• [What is needed]:
Please write out each entry below exactly as given.

• [Input]:
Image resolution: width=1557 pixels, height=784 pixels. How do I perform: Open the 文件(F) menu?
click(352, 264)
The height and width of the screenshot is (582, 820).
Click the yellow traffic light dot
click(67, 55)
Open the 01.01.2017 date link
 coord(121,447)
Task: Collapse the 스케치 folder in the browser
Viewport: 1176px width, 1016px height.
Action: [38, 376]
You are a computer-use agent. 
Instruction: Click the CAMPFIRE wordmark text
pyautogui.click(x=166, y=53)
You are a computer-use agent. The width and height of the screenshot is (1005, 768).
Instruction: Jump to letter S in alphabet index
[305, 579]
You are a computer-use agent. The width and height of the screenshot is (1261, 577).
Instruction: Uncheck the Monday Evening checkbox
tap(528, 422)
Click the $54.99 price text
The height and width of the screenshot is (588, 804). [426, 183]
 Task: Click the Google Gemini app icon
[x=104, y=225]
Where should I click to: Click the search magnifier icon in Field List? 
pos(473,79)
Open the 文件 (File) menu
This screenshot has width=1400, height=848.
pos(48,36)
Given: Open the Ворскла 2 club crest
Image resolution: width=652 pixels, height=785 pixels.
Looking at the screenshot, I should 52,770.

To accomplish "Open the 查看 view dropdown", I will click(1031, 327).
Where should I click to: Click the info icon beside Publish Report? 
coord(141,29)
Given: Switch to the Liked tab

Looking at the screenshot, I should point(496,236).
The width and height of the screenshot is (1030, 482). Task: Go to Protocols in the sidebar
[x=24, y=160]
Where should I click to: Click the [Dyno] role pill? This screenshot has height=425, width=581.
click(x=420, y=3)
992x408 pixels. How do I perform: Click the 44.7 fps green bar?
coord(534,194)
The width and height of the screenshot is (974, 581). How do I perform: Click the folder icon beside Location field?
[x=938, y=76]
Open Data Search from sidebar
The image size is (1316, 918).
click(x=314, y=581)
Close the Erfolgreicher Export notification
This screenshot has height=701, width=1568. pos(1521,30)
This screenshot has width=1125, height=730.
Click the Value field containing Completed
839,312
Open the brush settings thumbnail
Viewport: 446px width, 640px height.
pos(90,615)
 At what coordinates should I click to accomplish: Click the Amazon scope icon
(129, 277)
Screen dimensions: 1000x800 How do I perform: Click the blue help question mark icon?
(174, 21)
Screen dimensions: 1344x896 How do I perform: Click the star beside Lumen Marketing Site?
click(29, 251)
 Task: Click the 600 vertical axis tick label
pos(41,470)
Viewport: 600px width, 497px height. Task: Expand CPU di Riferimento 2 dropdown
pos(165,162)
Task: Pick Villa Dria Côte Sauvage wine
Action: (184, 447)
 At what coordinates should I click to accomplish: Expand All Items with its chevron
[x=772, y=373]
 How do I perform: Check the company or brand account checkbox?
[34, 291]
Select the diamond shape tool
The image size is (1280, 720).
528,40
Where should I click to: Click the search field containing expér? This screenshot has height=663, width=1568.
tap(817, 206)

• [Problem solution]:
Image resolution: width=1557 pixels, height=784 pixels. How do I perform: Open the 文件(F) menu?
click(352, 264)
The height and width of the screenshot is (582, 820).
Click the yellow traffic light dot
click(67, 55)
Open the 01.01.2017 date link
 coord(121,447)
Task: Collapse the 스케치 folder in the browser
Viewport: 1176px width, 1016px height.
Action: [38, 376]
You are a computer-use agent. 
Instruction: Click the CAMPFIRE wordmark text
pyautogui.click(x=166, y=53)
You are a computer-use agent. The width and height of the screenshot is (1005, 768).
Instruction: Jump to letter S in alphabet index
[305, 579]
You are a computer-use agent. The width and height of the screenshot is (1261, 577).
Instruction: Uncheck the Monday Evening checkbox
tap(528, 422)
Click the $54.99 price text
The height and width of the screenshot is (588, 804). [426, 183]
 Task: Click the Google Gemini app icon
[x=104, y=225]
Where should I click to: Click the search magnifier icon in Field List? 
pos(473,79)
Open the 文件 (File) menu
This screenshot has width=1400, height=848.
pos(48,36)
Given: Open the Ворскла 2 club crest
Image resolution: width=652 pixels, height=785 pixels.
Looking at the screenshot, I should 52,770.

To accomplish "Open the 查看 view dropdown", I will click(1031, 327).
Where should I click to: Click the info icon beside Publish Report? 
coord(141,29)
Given: Switch to the Liked tab

Looking at the screenshot, I should point(496,236).
The width and height of the screenshot is (1030, 482). Task: Go to Protocols in the sidebar
[x=24, y=160]
Where should I click to: Click the [Dyno] role pill? This screenshot has height=425, width=581.
click(x=420, y=3)
992x408 pixels. How do I perform: Click the 44.7 fps green bar?
coord(534,194)
The width and height of the screenshot is (974, 581). How do I perform: Click the folder icon beside Location field?
[x=938, y=76]
Open Data Search from sidebar
The image size is (1316, 918).
click(x=314, y=581)
Close the Erfolgreicher Export notification
This screenshot has height=701, width=1568. pos(1521,30)
This screenshot has width=1125, height=730.
Click the Value field containing Completed
839,312
Open the brush settings thumbnail
Viewport: 446px width, 640px height.
pos(90,615)
 At what coordinates should I click to accomplish: Click the Amazon scope icon
(129, 277)
Screen dimensions: 1000x800 How do I perform: Click the blue help question mark icon?
(174, 21)
Screen dimensions: 1344x896 How do I perform: Click the star beside Lumen Marketing Site?
click(29, 251)
 Task: Click the 600 vertical axis tick label
pos(41,470)
Viewport: 600px width, 497px height. Task: Expand CPU di Riferimento 2 dropdown
pos(165,162)
Task: Pick Villa Dria Côte Sauvage wine
Action: (184, 447)
 At what coordinates should I click to accomplish: Expand All Items with its chevron
[x=772, y=373]
 How do I perform: Check the company or brand account checkbox?
[34, 291]
Select the diamond shape tool
The image size is (1280, 720).
528,40
Where should I click to: Click the search field containing expér? This screenshot has height=663, width=1568.
tap(817, 206)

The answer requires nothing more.